The supper appeared to have been supplied solely for Franz, for the unknown scarcely touched one or two dishes of the splendid banquet to which his guest did ample justice. Then Ali brought on the dessert, or rather took the baskets from the hands of the statues and placed them on the table. Between the two baskets he placed a small silver cup with a silver cover. The care with which Ali placed this cup on the table roused Franz’s curiosity. He raised the cover and saw a kind of greenish paste, something like preserved angelica, but which was perfectly unknown to him. He replaced the lid, as ignorant of what the cup contained as he was before he had looked at it, and then casting his eyes towards his host he saw him smile at his disappointment. “You cannot guess,” said he, “what there is in that small vase, can you?”
“No, I really cannot.”
“Well, then, that green preserve is nothing less than the ambrosia which Hebe served at the table of Jupiter.”
“But,” replied Franz, “this ambrosia, no doubt, in passing through mortal hands has lost its heavenly appellation and assumed a human name; in vulgar phrase, what may you term this composition, for which, to tell the truth, I do not feel any particular desire?”

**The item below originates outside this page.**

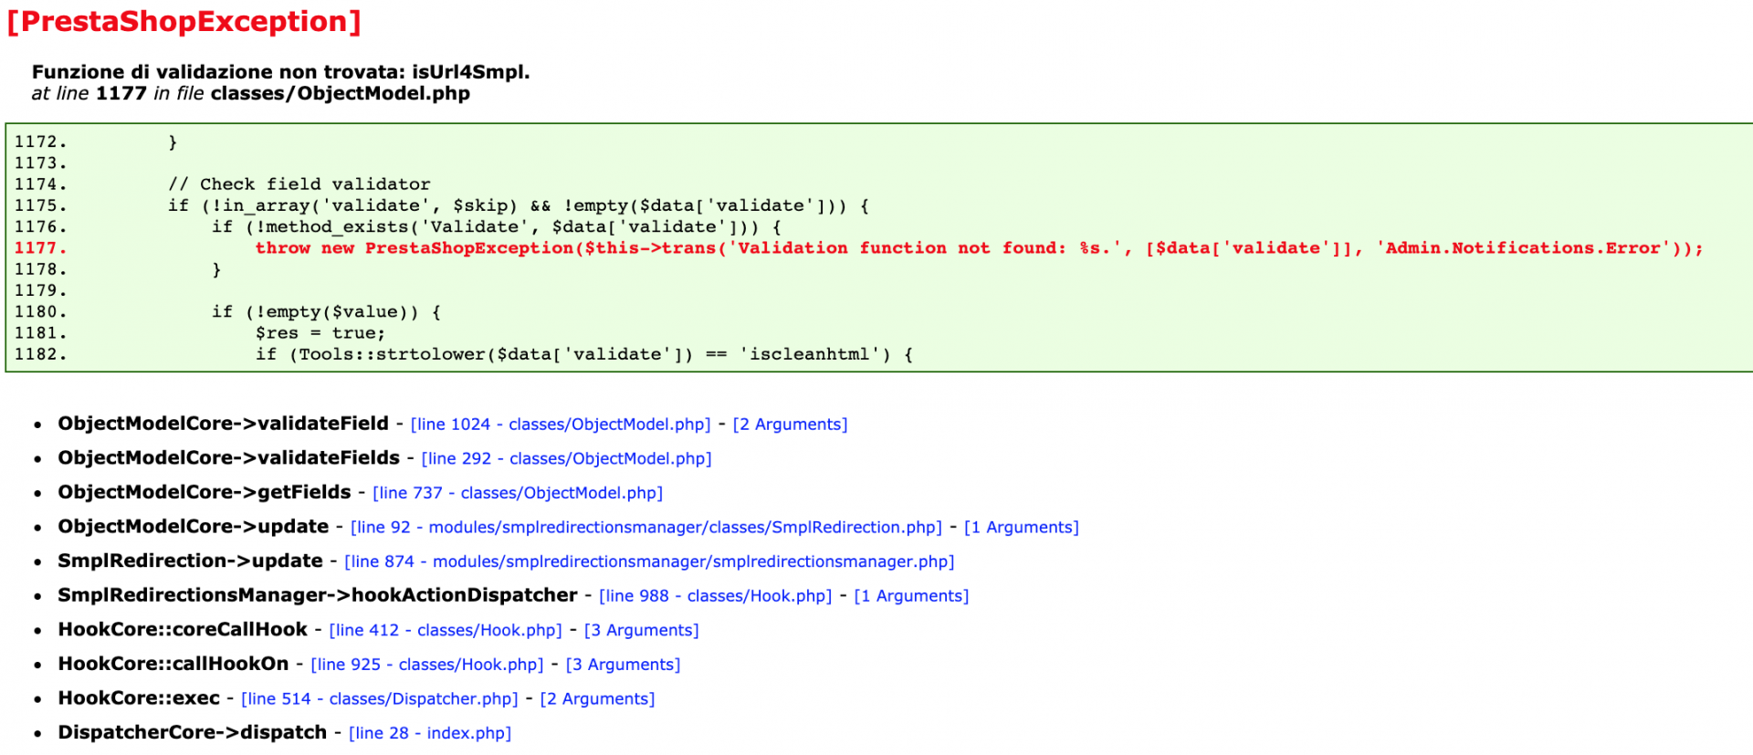Image resolution: width=1753 pixels, height=755 pixels.
Task: Click the DispatcherCore->dispatch trace entry
Action: (x=192, y=732)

“Ah, thus it is that our material origin is revealed,” cried Sinbad; “we frequently pass so near to happiness without seeing, without regarding it, or if we do see and regard it, yet without recognizing it. Are you a man for the substantials, and is gold your god? taste this, and the mines of Peru, Guzerat, and Golconda are opened to you. Are you a man of imagination — a poet? taste this, and the boundaries of possibility disappear; the fields of infinite space open to you, you advance free in heart, free in mind, into the boundless realms of unfettered revery. Are you ambitious, and do you seek after the greatnesses of the earth? taste this, and in an hour you will be a king, not a king of a petty kingdom hidden in some corner of Europe like France, Spain, or England, but king of the world, king of the universe, king of creation; without bowing at the feet of Satan, you will be king and master of all the kingdoms of the earth. Is it not tempting what I offer you, and is it not an easy thing, since it is only to do thus? look!” At these words he uncovered the small cup which contained the substance so lauded, took a teaspoonful of the magic sweetmeat, raised it to his lips, and swallowed it slowly with his eyes half shut and his head bent backwards. Franz did not disturb him whilst he absorbed his favorite sweetmeat, but when he had finished, he inquired, — “What, then, is this precious stuff?”

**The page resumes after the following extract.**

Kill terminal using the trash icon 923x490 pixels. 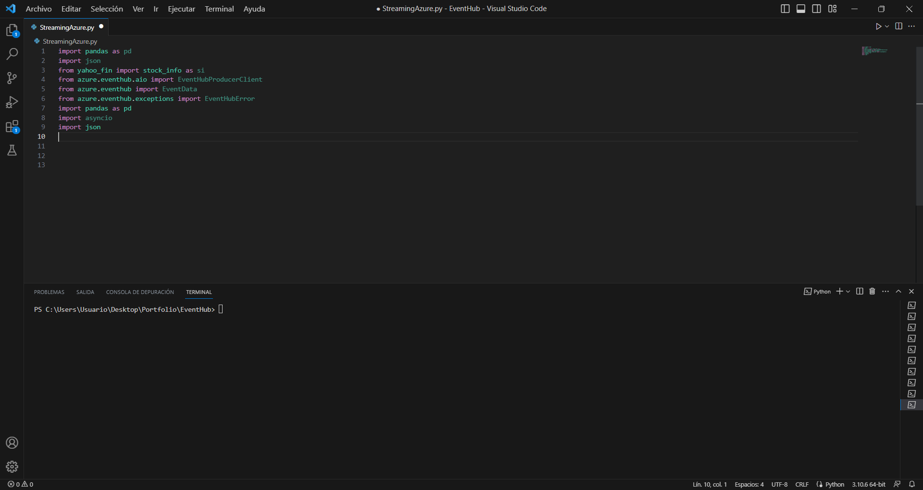coord(872,292)
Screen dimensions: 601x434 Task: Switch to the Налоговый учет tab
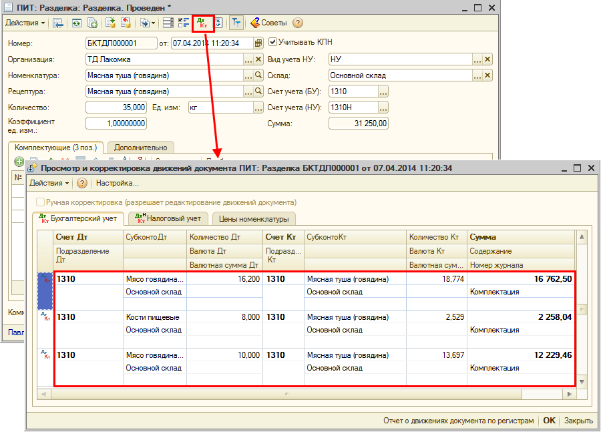click(x=168, y=218)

“Did you ever hear,” he replied, “of the Old Man of the Mountain, who attempted to assassinate Philip Augustus?”
“Of course I have.”
“Well, you know he reigned over a rich valley which was overhung by the mountain whence he derived his picturesque name. In this valley were magnificent gardens planted by Hassen-ben-Sabah, and in these gardens isolated pavilions. Into these pavilions he admitted the elect, and there, says Marco Polo, gave them to eat a certain herb, which transported them to Paradise, in the midst of ever-blooming shrubs, ever-ripe fruit, and ever-lovely virgins. What these happy persons took for reality was but a dream; but it was a dream so soft, so voluptuous, so enthralling, that they sold themselves body and soul to him who gave it to them, and obedient to his orders as to those of a deity, struck down the designated victim, died in torture without a murmur, believing that the death they underwent was but a quick transition to that life of delights of which the holy herb, now before you had given them a slight foretaste.”
“Then,” cried Franz, “it is hashish! I know that — by name at least.”
“That is it precisely, Signor Aladdin; it is hashish — the purest and most unadulterated hashish of Alexandria, — the hashish of Abou-Gor, the celebrated maker, the only man, the man to whom there should be built a palace, inscribed with these words, ‘A grateful world to the dealer in happiness.'”
“Do you know,” said Franz, “I have a very great inclination to judge for myself of the truth or exaggeration of your eulogies.”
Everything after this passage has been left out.